Additional Considerations When Giving Tolvaptan

Several studies were identified that provided additional information to consider when giving tolvaptan to patients with ADPKD. A post hoc analysis of the TEMPO 3:4 study showed that lower fasting morning urine osmolality, and therefore better eGFR, at baseline resulted in greater reduction in urine osmolality over 36 months of treatment with tolvaptan. ⁵⁸ Patients with greater reduction in urine osmolality experienced significant reduction in decline in renal function.

A second post hoc analysis of the TEMPO 3:4 trial evaluated aquaretic adverse events (AAEs) attributable to excess free water clearance in patients with ADPKD treated with tolvaptan. ⁵⁹ The study showed that AAEs were common but well tolerated, and that patients in earlier stages of disease progression were more sensitive to AAEs. After 3 years of treatment, 75% of patients in the tolvaptan arm reported that that they would be able to tolerate their current dose of tolvaptan for the remainder of their lives compared with 85% of patients in the placebo group. These results may be used to inform decisions regarding the dose and titration of tolvaptan in patients in earlier stages of disease progression so as to minimize AAEs and treatment discontinuation.

The open-label, 2-year extension trial TEMPO 4:4 was designed to assess the long-term efficacy and safety of tolvaptan in patients completing the TEMPO 3:4 study, and to compare slopes of TKV growth in early-treatment (former tolvaptan arm of TEMPO 3:4 study) versus delayed-treatment (former placebo arm of TEMPO 3:4 study) groups. ⁶⁰ The change in TKV from baseline in TEMPO 3:4 to study end in TEMPO 4:4 was 29.9% for early-treatment patients and 31.6% in delayed-treatment patients. This difference was not significant, although the slope of TKV growth during TEMPO 4:4 was significantly higher in early-treatment patients (6.16%/year) compared with delayed-treatment patients (4.96%/year, P = .05). In addition, there was no difference in eGFR decline between early-treatment patients and late-treatment patients. Treatment with tolvaptan maintained the slowing of eGFR decline for an additional 2 years in TEMPO 4:4 (3.15 mL/min/1.73 m², P < .001). The adverse event profile was similar between TEMPO 3:4 and TEMPO 4:4. The results of this study identified several key considerations when giving tolvaptan: (1) tolvaptan offers long-term benefit with a tolerable safety profile out to 5 years; (2) tolvaptan offers benefit to patients not only when initiated early but also when initiated later in the disease process; and (3) once patients are initiated on tolvaptan, slope of TKV growth and eGFR may be used to follow disease progression.

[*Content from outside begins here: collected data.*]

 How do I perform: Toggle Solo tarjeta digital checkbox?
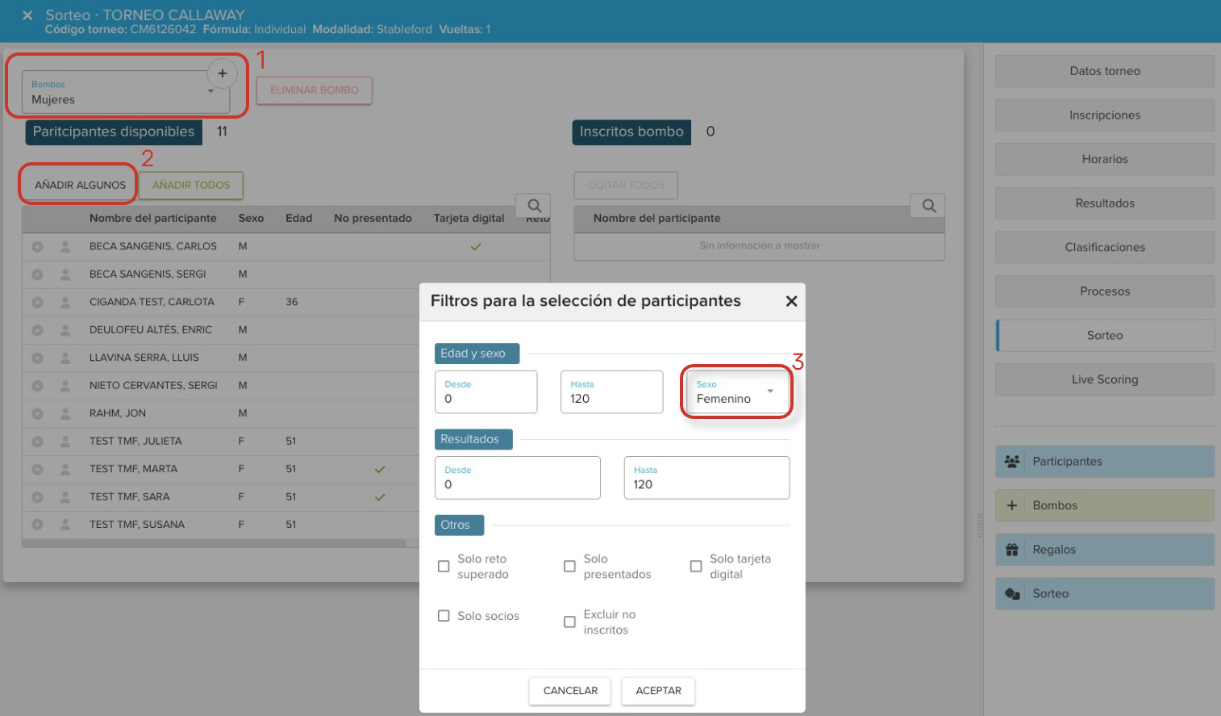[696, 567]
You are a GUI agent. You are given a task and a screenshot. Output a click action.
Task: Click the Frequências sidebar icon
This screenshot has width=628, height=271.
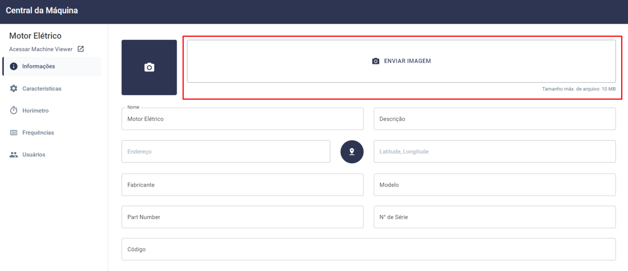pyautogui.click(x=13, y=133)
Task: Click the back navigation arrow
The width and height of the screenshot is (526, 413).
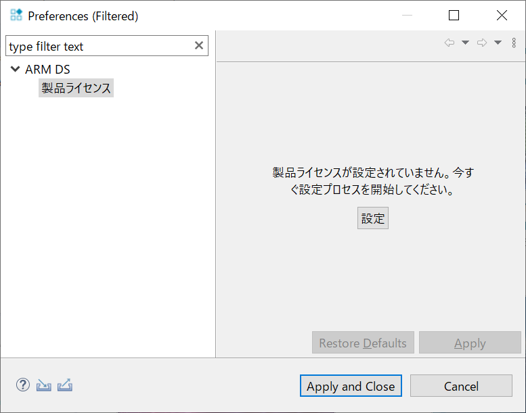Action: (450, 43)
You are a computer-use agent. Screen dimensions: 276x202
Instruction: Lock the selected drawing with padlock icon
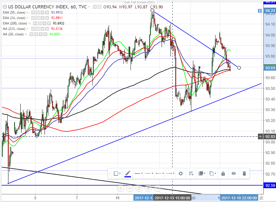click(223, 174)
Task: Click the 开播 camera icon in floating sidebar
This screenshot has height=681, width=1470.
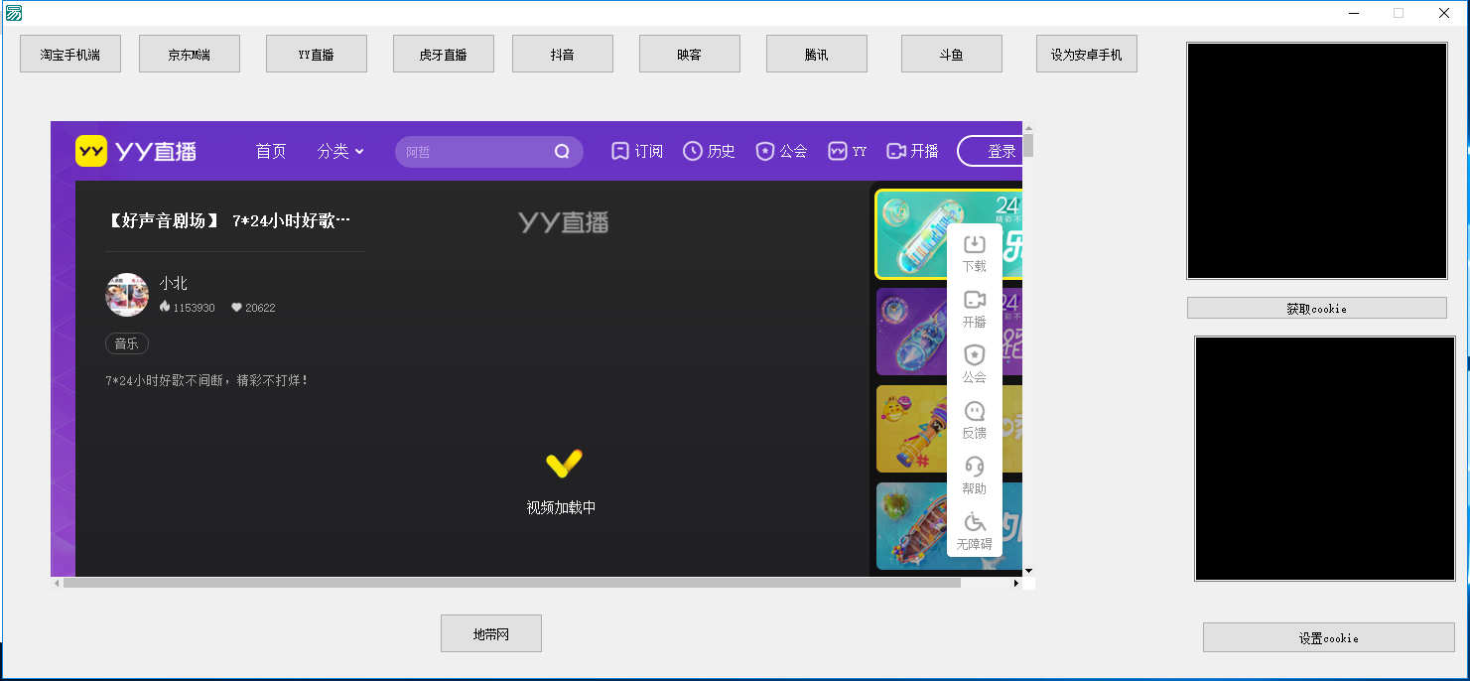Action: tap(974, 301)
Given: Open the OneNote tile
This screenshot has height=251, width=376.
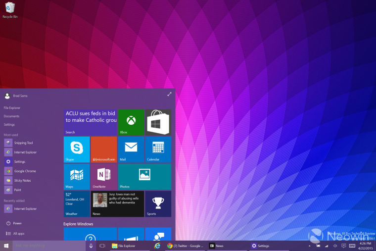Looking at the screenshot, I should [104, 177].
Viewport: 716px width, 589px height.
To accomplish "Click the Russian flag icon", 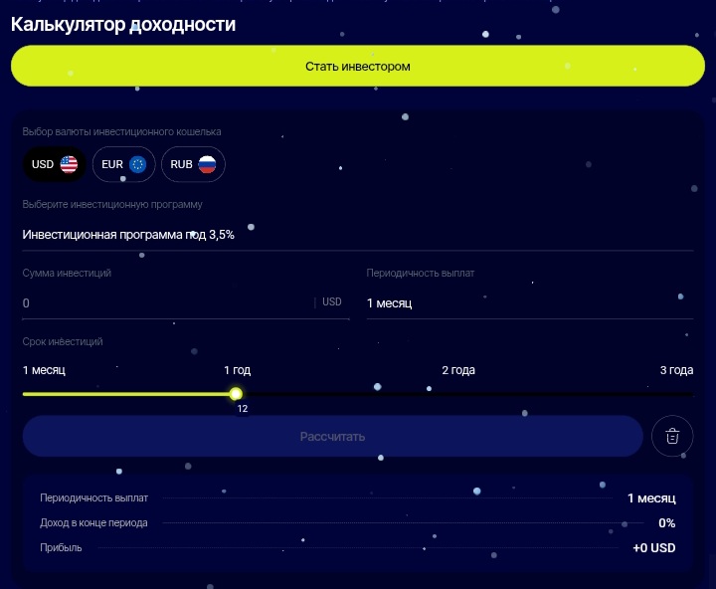I will click(207, 165).
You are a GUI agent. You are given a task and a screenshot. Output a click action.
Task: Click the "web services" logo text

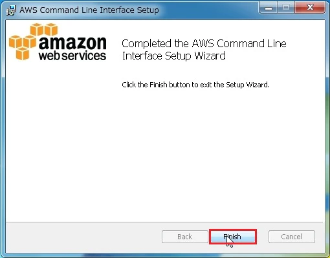click(72, 56)
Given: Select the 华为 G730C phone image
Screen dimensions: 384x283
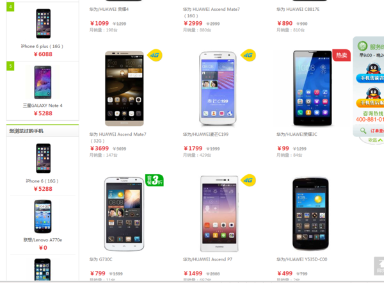Looking at the screenshot, I should (124, 214).
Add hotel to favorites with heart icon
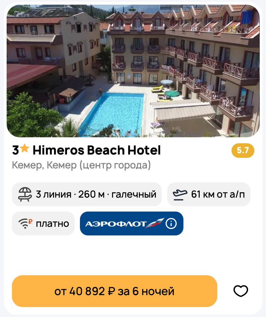The image size is (266, 317). (241, 291)
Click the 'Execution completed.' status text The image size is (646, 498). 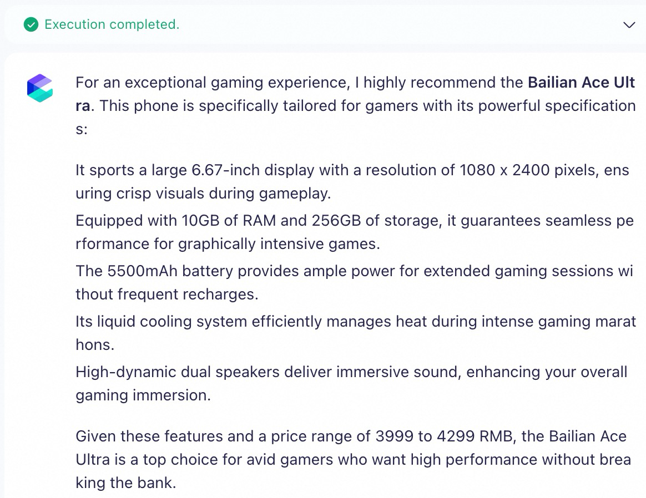click(x=112, y=24)
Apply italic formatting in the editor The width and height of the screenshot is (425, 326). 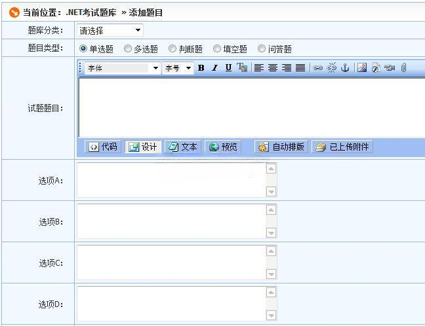coord(214,67)
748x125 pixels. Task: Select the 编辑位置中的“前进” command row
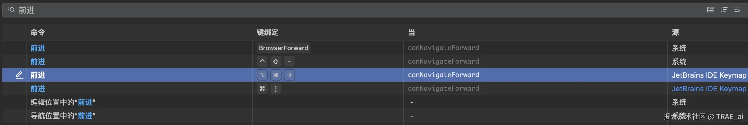click(x=63, y=102)
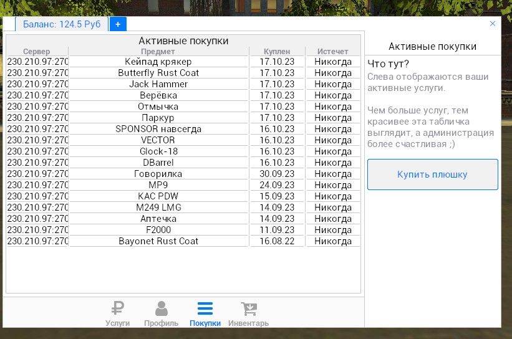Close the shop window with X
Viewport: 512px width, 339px height.
493,24
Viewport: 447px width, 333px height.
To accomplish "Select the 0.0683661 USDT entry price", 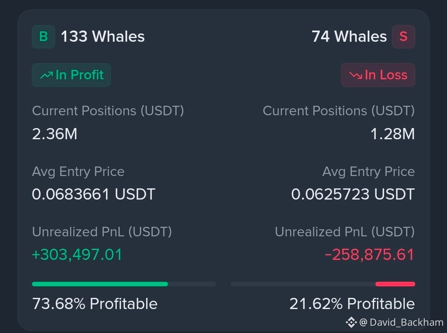I will click(x=94, y=194).
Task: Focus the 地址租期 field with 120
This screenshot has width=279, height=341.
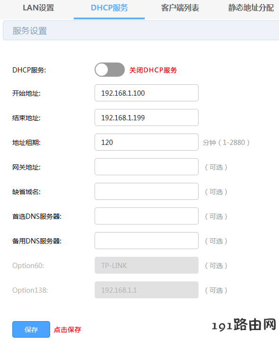Action: [147, 142]
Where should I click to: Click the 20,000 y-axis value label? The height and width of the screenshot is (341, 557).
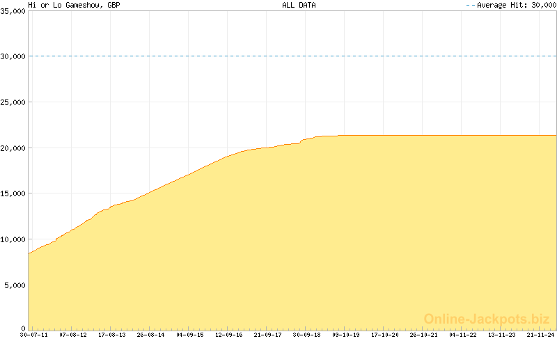click(13, 148)
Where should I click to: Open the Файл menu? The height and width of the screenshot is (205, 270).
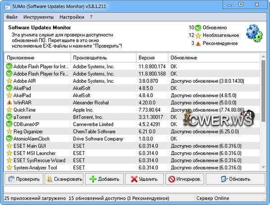click(x=12, y=17)
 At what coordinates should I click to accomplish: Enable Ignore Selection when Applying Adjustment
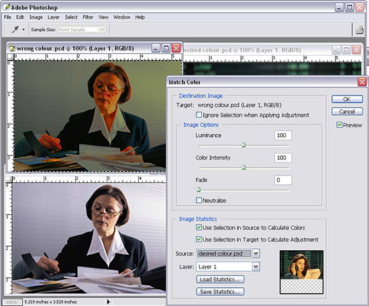pyautogui.click(x=199, y=115)
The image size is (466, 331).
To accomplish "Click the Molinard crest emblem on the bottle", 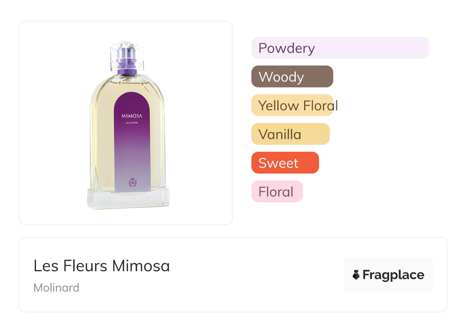I will tap(133, 183).
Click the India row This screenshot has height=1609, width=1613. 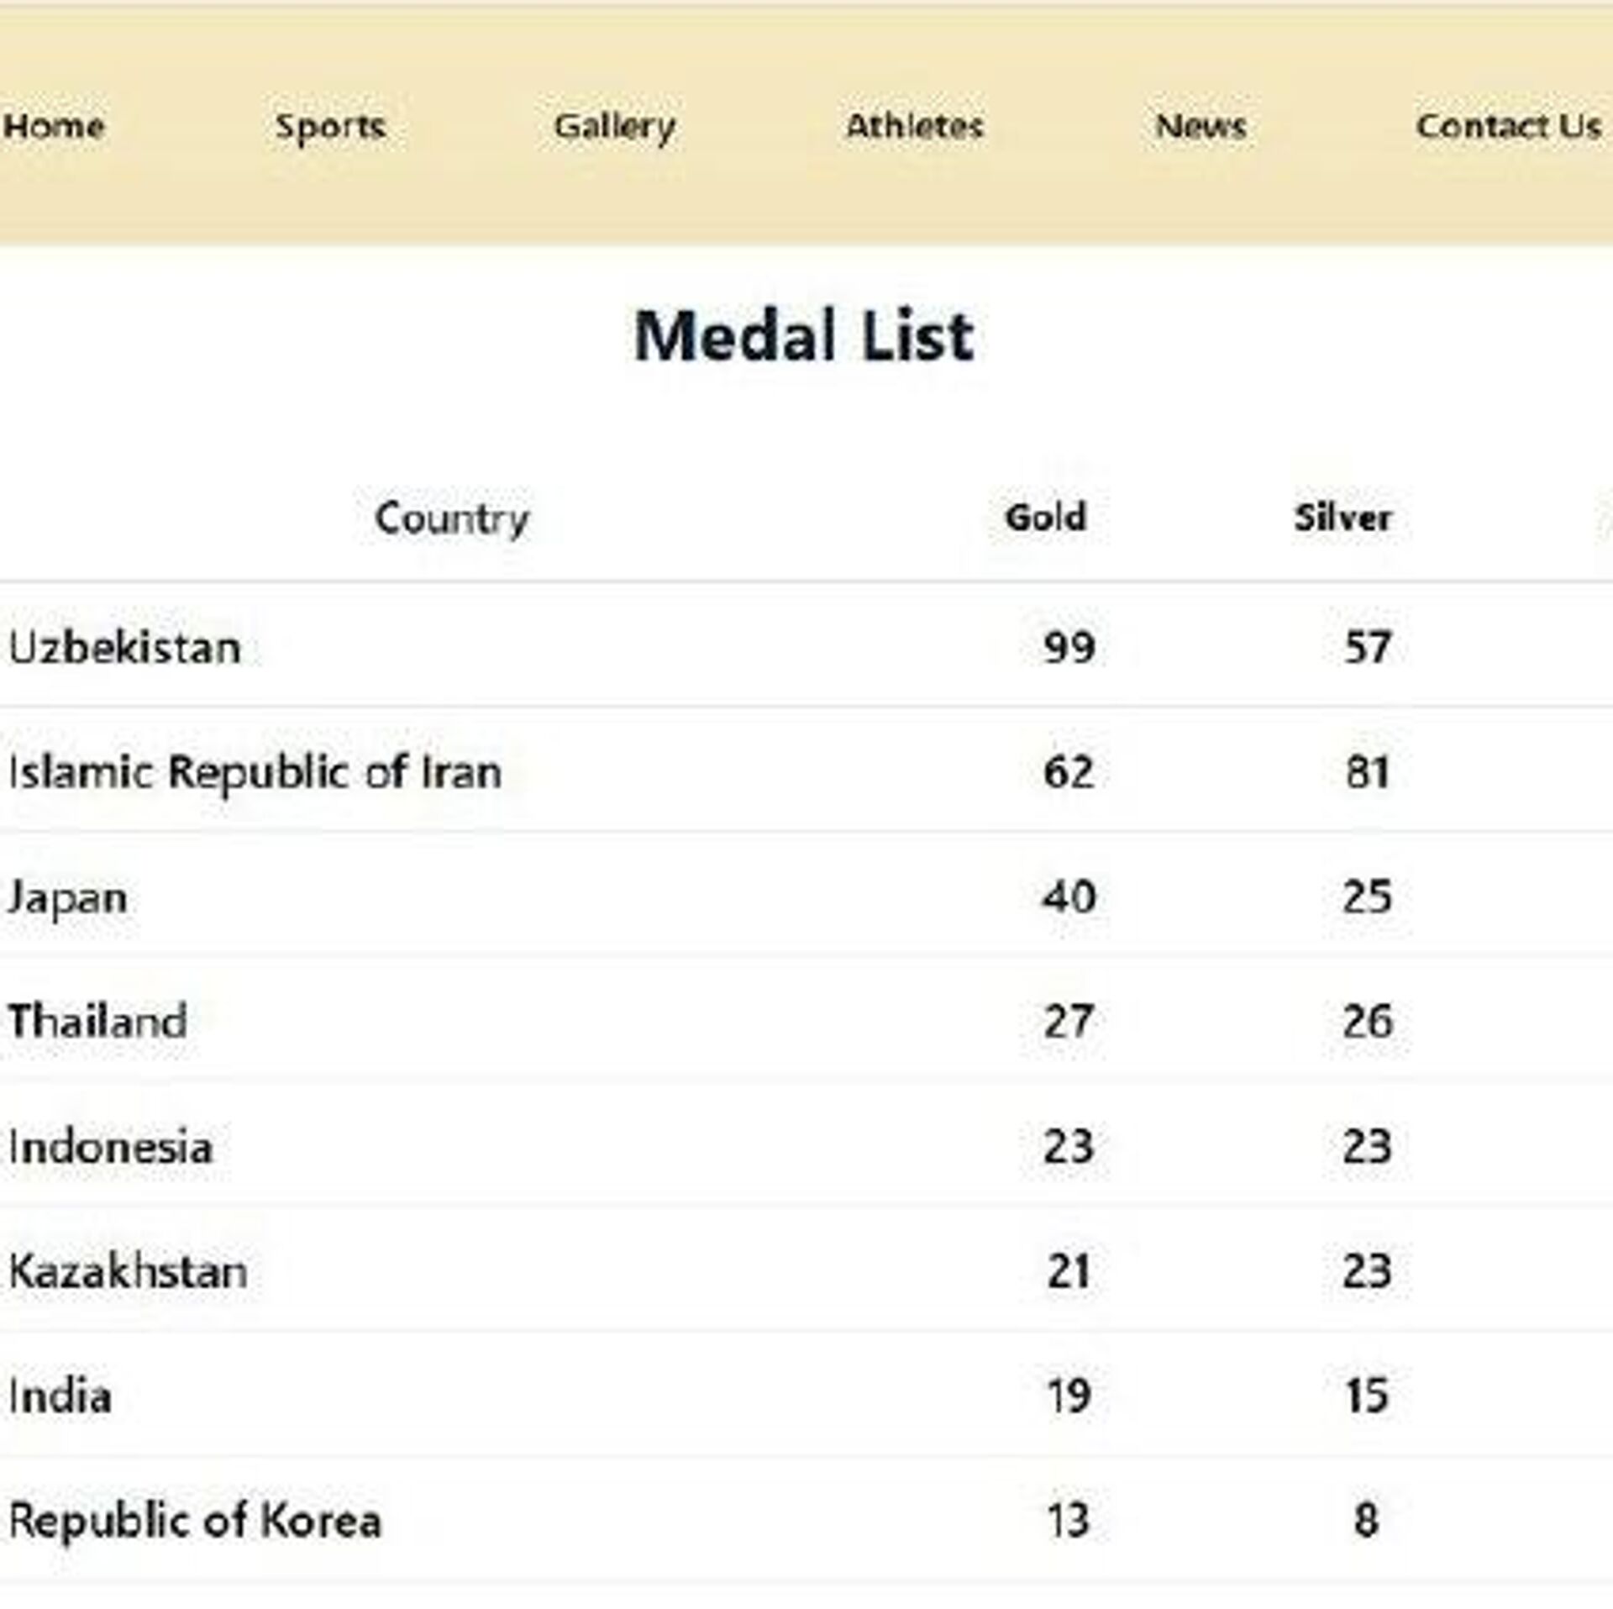(60, 1396)
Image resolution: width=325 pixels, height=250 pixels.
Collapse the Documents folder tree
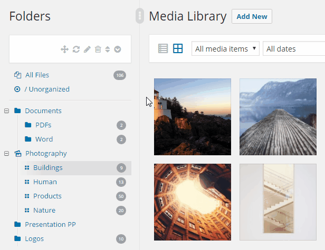pyautogui.click(x=6, y=111)
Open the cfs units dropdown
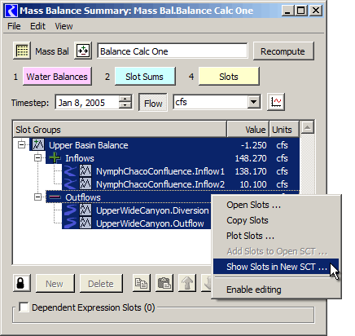This screenshot has width=355, height=336. 254,102
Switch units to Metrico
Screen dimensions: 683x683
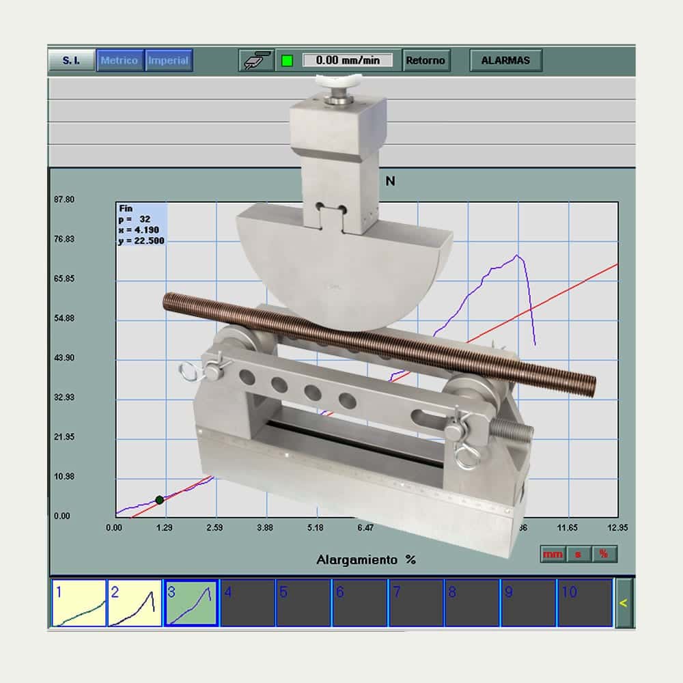point(120,60)
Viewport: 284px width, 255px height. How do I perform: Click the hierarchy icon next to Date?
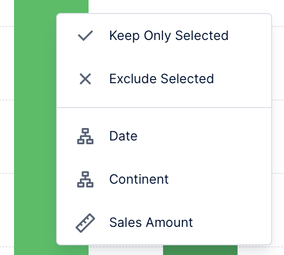(85, 136)
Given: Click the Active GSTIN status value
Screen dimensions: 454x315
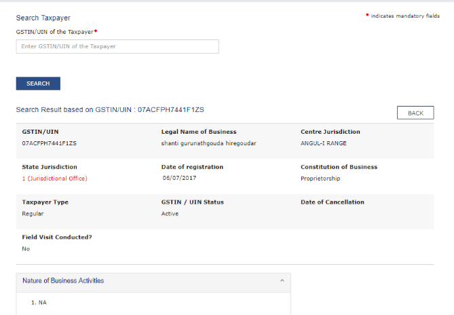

The TEMPO 3:4 extension Japan trial evaluated the long-term safety profile of tolvaptan up to an additional 3 years in patients with ADPKD. ⁶¹ The results of the study showed that extended use of tolvaptan did not increase the risk of hepatic or other adverse events, thus supporting the findings of the TEMPO 4:4 study. In this study, liver-related AEs were monitored monthly; therefore, this study validates the current paradigm that monthly monitoring for hepatic AEs is sufficient to identify early hepatocellular injury and to prevent those patients from reaching drug-induced liver injury (defined as 3 times the ULN in serum ALT or aspartate aminotransferase [AST] levels and 2 times the ULN in serum total bilirubin).